Die Reaktionen der Kollegen auf den Neuzugang hätten unterschiedlicher nicht ausfallen können. Von überschwänglich kumpelhaft über reserviert freundlich bis hin zu abweisend förmlich war beinahe die ganze Bandbreite an menschlichen Gefühlsregungen zu verzeichnen. Nur gut, dass niemand in Tränen oder hysterisches Kreischen ausgebrochen war. Schmitt war nicht entgangen, dass dieser Amal nicht entgangen war, wie kontrovers sie im Team ankam.

Er setzte vorsichtig auf das erste Erfolgserlebnis bei der Aufklärung des neuen Falles. Erfolg war immer eine gute Weichenstellung auf dem Weg zur Akzeptanz. Dieser Absicht mit an Sicherheit grenzender Wahrscheinlichkeit im Wege stehen würde allerdings Strömer.

Den Ersten Kriminalhauptkommissar des Kommissariats 11, Dezernat 1 der Kriminalpolizeiinspektion Dresden, interessierte nur die Wahrung der internen Machtstrukturen, nicht etwa effiziente Arbeitsstrukturen. Der Typ war ein cholerisches, eitles Arschloch. Schmitt war wiederholt mit Strömer aneinandergeraten, was ihr angespanntes Verhältnis erklärte.

„Frau Kollegin, lassen Sie uns zur allmorgendlichen Lagebesprechung gehen. Anschließend wartet die Zeugenbefragung auf uns.“

Der Irrwisch blickte auf. Hinter van Kalkreuths Schreibtisch im gemeinsamen Büro wirkte sie wie ein Fremdkörper.

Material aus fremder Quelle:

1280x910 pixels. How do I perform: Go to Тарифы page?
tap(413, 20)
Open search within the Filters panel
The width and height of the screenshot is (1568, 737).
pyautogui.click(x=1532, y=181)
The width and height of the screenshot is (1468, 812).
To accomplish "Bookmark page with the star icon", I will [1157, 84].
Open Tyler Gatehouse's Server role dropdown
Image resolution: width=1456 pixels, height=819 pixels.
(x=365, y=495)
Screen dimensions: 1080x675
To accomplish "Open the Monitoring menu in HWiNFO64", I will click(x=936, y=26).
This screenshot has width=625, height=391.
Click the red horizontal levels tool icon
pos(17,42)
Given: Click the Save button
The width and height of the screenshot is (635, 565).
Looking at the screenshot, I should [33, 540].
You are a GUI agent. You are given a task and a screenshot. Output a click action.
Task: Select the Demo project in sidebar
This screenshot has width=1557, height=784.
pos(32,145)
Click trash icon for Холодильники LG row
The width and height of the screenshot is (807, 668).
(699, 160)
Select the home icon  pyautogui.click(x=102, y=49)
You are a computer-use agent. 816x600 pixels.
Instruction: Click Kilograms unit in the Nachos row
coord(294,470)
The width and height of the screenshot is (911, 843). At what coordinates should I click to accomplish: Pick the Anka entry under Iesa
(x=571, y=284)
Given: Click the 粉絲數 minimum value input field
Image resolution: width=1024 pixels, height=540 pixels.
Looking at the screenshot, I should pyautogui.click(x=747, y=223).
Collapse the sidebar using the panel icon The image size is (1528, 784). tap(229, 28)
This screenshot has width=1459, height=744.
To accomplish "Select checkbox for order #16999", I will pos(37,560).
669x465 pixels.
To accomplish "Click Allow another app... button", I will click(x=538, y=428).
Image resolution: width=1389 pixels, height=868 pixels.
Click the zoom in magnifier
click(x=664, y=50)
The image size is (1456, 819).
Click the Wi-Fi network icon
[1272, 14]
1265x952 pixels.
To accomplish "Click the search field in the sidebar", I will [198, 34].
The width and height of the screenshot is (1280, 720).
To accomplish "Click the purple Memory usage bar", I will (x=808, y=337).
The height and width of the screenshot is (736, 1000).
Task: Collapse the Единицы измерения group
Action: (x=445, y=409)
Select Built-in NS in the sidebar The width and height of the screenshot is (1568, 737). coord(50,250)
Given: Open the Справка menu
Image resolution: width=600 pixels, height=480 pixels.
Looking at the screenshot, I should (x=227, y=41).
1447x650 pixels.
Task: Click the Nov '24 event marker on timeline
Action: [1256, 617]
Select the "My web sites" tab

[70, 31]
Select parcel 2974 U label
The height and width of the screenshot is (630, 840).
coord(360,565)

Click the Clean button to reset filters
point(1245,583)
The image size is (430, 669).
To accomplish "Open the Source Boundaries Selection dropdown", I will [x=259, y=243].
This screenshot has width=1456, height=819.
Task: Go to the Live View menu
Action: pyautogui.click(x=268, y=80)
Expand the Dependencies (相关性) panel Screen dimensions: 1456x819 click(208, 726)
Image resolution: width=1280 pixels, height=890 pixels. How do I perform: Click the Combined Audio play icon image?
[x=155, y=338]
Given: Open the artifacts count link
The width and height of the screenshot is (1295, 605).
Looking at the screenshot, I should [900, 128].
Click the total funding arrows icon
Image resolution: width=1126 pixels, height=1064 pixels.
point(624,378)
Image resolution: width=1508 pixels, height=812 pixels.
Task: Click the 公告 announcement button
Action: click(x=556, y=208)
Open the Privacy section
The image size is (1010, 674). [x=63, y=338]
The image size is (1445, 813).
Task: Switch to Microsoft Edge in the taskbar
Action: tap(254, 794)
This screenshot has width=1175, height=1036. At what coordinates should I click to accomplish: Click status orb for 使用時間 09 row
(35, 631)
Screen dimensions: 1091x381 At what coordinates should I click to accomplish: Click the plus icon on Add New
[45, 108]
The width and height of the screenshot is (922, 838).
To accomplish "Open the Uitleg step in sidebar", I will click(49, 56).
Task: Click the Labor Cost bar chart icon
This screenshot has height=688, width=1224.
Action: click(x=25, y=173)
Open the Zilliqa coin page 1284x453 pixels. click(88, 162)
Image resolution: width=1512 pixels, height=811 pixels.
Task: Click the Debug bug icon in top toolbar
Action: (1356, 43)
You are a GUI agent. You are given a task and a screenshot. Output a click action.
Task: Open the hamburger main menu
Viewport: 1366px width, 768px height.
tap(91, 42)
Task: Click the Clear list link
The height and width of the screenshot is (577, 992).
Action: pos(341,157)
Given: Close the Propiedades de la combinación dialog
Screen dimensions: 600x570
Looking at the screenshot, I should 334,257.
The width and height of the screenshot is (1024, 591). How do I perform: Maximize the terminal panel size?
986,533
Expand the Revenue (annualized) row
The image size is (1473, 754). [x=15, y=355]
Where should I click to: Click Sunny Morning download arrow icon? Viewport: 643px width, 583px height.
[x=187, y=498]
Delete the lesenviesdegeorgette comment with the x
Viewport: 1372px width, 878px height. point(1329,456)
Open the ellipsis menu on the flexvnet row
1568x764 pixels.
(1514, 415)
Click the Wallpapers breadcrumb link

Einer, der offenbar selbst fremdelte.

„Wollen Sie nicht Amal zu mir sagen? Dann komme ich mir nicht so …“, sie stockte, „so aschnawie vor.“

„Wie?“, fragte Schmitt reflexartig nach.

„أجنبي ist arabisch und heißt fremd.“

Ach so, ja. Klingt ja schon wie anderswie.“ Er lächelte bemüht.

Dann tippte er auf seine Armbanduhr. „Auf geht’s. Die Lagebesprechung mit unserem geschätzten Vorgesetzten, KHK Strömer, steht an. Pardon. Erster KHK Strömer.“

Die neue Kollegin zog die Augenbrauen hoch.

„Sie mögen ihn nicht?“

„Er ist ein Mensch. Ich achte seine Würde“, wich Schmitt aus, „Ich heiße übrigens vorne Harry.“

 

Strömer, heute mit zu engem Hemd über dem mit verbissenem Ehrgeiz gepflegten Sixpack, verkündete vor dem Team die Ermittlungsergebnisse. Er ging aufgrund der Zeugenaussagen von einer linksextremistischen Tat aus. Genau wie diese Amal Sowienoch prophezeit hatte. Erstaunlich.

Kommissaranwärter Rico Rieberwals und Kriminalkommissarin Bea Olschewsky nickten wie immer zustimmend, Rolf Schanze regte sich auf. „Gesindel, das ganze linke Pack. Machen nichts als Ärger.“

„Rolf, zur Sache! Du durchforstest die Kartei mit den gewaltbereiten Spinnern“, wies Strömer – gewohnt präzise, wie Schmitt fand – den von Jagdfieber erfassten Schanze an.

„Wieso legen wir uns so frühzeitig fest?“, murmelte Amal, die am hinteren Ende des Besprechungstischs neben ihm Platz genommen hatte.

„Haben Sie etwas gesagt, Frau el Ahmar?“, fragte Strömer.

„Ähm, ich, äh … Ach, nichts“, stammelte die Amal.

„Doch, doch. Reden Sie offen. Das darf man hier. Also, los“, forderte Strömer in jovialem Tonfall, der nicht zu seinem verärgerten Gesichtsausdruck passte.

„Ich meine, äh … Alleine die schwarzen T-Shirts mit der Aufschrift „REFUGEES WELCOME“ und die Sturmhauben sind doch kein Beweis dafür, dass es sich um Autonome handelt. Die kann jeder anziehen. Also, ich meine, vom Opfer zum Täter wäre ja auch ein Ansatz der Ermittlungen.“

„Sie glauben bei den Tatumständen an einen gezielten Anschlag auf unser Opfer? An Ihrem Instinkt müssen wir aber noch feilen.“

Rieberwals und Olschewsky grinsten. Schanze lachte, wie ein Schwein grunzt.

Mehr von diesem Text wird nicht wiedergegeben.